I don’t seem to find that. No, what I find is an emphasis on love. Improbable love. Possibly impossible love. On loving one’s enemies, for example. On turning the other cheek, for example. On seeking the kingdom of heaven. The kingdom of God. In the midst of suffering and oppression. I see him providing an example of what? An example of justice-seeking for himself? Does he demonstrate in his own life that God can be expected to provide justice to us here, in this life? Doesn’t he ask us, for example, to bear our own crosses?

Is bearing our cross the same as justice in this life? Should we expect “troubles” and to bear our cross in this life, or should we expect justice?

And what do you make of the sudden shift Jesus makes in the last sentence of the parable? Here, he’s talking about a widow and an unjust judge. He’s encouraging his disciples to expect justice of God, soon. After all, if an unjust judge will dispense justice, can’t God be expected to dispense justice when the time comes? But then he shifts the subject to something else entirely. Or does he? He talks about faith.

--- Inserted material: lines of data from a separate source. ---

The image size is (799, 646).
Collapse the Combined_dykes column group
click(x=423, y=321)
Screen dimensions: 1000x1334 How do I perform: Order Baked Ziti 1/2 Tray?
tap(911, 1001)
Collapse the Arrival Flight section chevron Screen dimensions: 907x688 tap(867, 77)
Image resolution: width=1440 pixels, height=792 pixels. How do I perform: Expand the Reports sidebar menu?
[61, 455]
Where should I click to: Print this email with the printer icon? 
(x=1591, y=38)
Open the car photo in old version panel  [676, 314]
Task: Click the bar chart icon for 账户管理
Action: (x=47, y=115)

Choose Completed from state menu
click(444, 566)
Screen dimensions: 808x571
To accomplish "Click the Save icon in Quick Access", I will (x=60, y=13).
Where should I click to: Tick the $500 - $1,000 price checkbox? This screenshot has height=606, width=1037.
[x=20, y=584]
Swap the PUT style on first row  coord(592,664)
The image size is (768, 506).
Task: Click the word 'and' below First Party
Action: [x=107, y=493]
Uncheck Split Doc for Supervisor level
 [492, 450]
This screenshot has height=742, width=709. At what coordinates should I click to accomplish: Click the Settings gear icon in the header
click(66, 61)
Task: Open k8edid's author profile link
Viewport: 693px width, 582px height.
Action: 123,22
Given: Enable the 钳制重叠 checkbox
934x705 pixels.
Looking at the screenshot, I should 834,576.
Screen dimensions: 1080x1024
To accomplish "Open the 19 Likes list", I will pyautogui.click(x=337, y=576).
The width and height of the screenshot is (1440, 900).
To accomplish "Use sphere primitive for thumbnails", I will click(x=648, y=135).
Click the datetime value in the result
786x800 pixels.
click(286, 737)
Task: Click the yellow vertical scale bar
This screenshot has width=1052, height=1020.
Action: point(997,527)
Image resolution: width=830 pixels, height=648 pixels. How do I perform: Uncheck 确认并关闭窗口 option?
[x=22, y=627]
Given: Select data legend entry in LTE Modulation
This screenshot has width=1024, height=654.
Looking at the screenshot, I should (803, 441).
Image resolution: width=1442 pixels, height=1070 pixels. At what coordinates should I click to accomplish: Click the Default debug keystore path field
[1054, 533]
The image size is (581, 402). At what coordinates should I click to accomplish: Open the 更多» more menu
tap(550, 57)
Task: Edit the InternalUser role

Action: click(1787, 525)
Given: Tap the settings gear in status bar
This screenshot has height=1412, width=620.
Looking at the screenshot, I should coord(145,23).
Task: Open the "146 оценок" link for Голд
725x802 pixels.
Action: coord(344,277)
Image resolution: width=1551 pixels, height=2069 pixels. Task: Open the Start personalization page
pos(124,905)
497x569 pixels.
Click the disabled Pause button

Here, he’s been talking about justice, justice, justice. And now he talks about faith. Why? Is he trying to suggest something about those who obsess about justice? Who seek justice above all things? Who grind their teeth concerning the injustices that are perpetrated on them every day? Who can think about little else?

What about faith? he asks. In the midst of all this justice-seeking, is there room for faith?
Or maybe what he does mean is that we should just keep praying for justice to be done. Maybe what he does mean is that seeking justice persistently is a sign of faith.

Is there a chance he could mean all of this? Is there a chance he does not present this story for simple decoding? Is there a chance he wants us to meditate on this story rather than decode it and move on quickly to the next one? Is there a chance that the function of the parable in Jesus’s curriculum is not proverbial? What is the chance that many of Jesus’s parables are actually more like koans than they are like proverbs?

So when I say that ambivalence, ambiguity, and paradox may be an inextricable part of things. Of language. Of the Bible. I’m thinking of some of these parables. Some of these Jesus stories. That seem to be more like koans than they are like explications.